The City is proposing to close down its trauma recovery center and cut HIV counseling and prevention programs as part of a plan to shave $105 million from San Francisco’s public health budget.

The Health Commission met Tuesday to discuss the pending reductions to the Department of Public Health budget, which includes roughly $27 million in reductions — including a $12 million hit to behavioral health services.

Mayor Gavin Newsom asked the commission to reduce its $344 million general-fund budget by 40 percent to help The City close a $483 million shortfall. However, the budget plan doesn’t meet that goal. The commission will vote on the budget plan May 18.

While the cuts are devastating, the budget problems will only get worse in the next two years, said Greg Sass, chief financial officer for the Department of Public Health. The spending plan includes millions of dollars in anticipated revenue from the state and federal government, but that money is not guaranteed, Sass said.

“While many of these things are concerning, we were not able to get all the way to our target reductions without some service reductions,” Sass told commissioners. “We feel that we managed to do a large portion of this without impacting service.”

Other proposed cuts include limiting mental health services to treat the most-serious cases and outsource hospital security, which would save more than $4 million, Sass said.

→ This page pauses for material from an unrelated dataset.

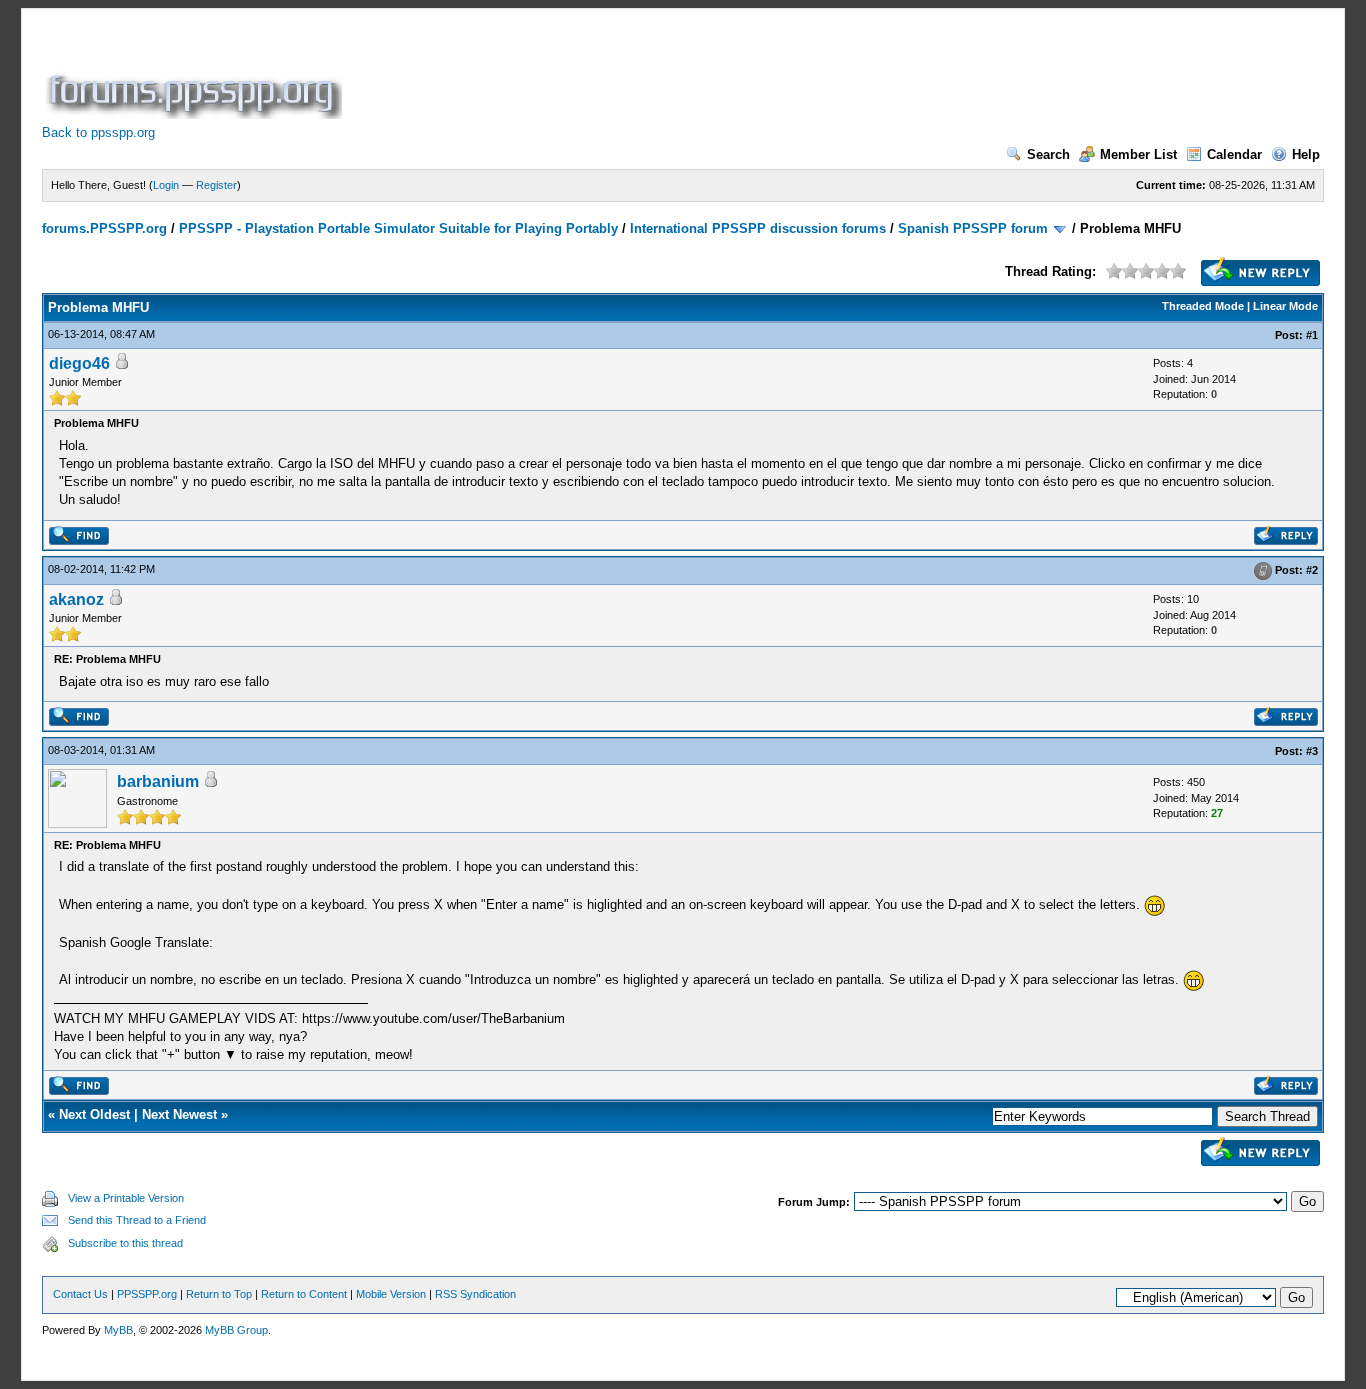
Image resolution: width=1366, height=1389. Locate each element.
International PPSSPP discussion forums (758, 228)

The proposed budget isn’t as bad as anticipated, Commissioner James M. Illig said.

“We have some serious service cuts on the list, but it could be much worse and it could get much worse if any of these one-time funds don’t come through or if the Mayor’s Office demands we come up with another $32 million to meet our target,” Illig said.

The mayor has until June 1 to submit a balanced budget to the Board of Supervisors.